**WHAT THE EXERCISE ASKS:** Would you output the following records verbatim and skip the images in them?

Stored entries
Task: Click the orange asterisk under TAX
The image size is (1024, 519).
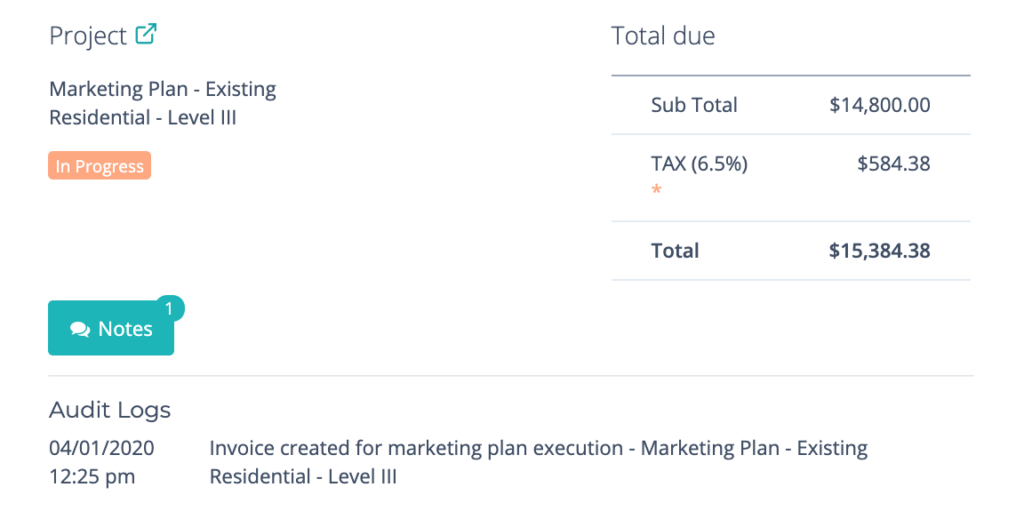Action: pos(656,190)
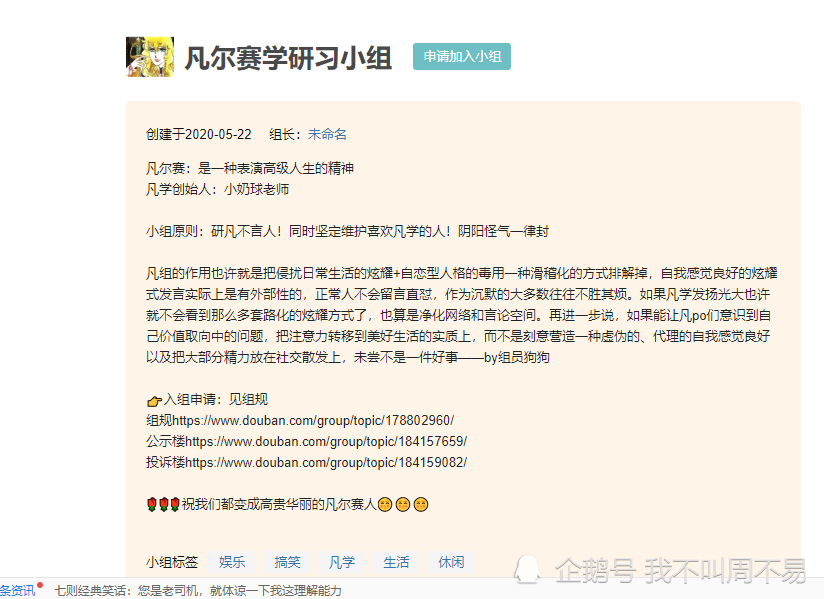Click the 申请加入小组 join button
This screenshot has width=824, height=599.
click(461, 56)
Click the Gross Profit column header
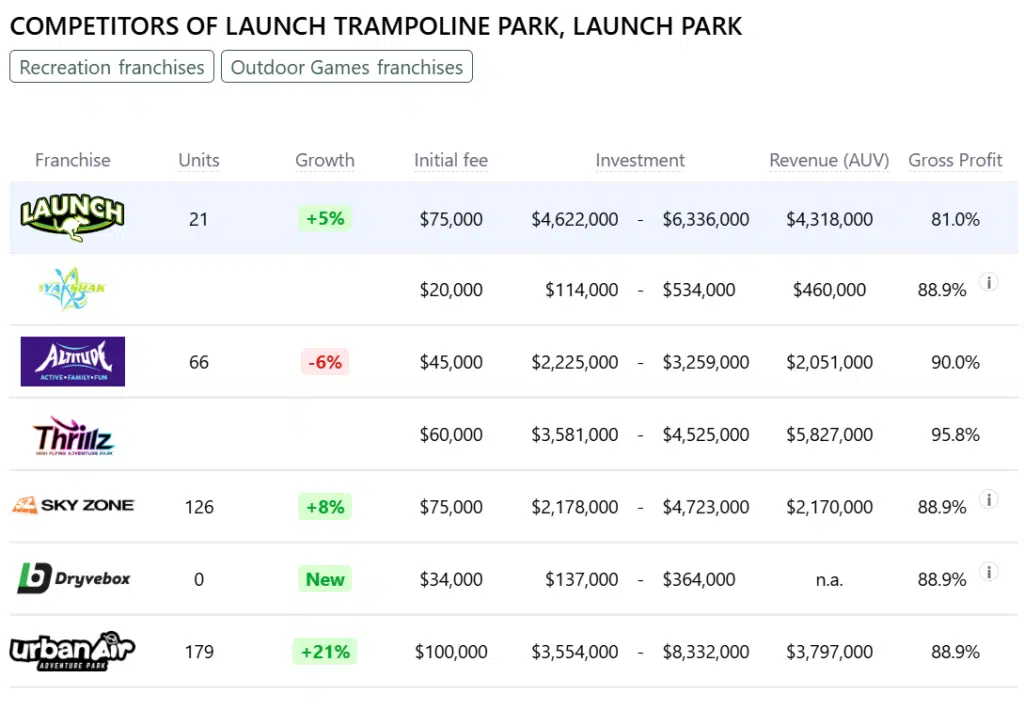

**RESULT:**
Task: Click the orange asterisk under TAX
The image size is (1024, 519).
Action: pos(656,190)
Click the 申请加入小组 join button
This screenshot has width=824, height=599.
click(461, 56)
Click the Gross Profit column header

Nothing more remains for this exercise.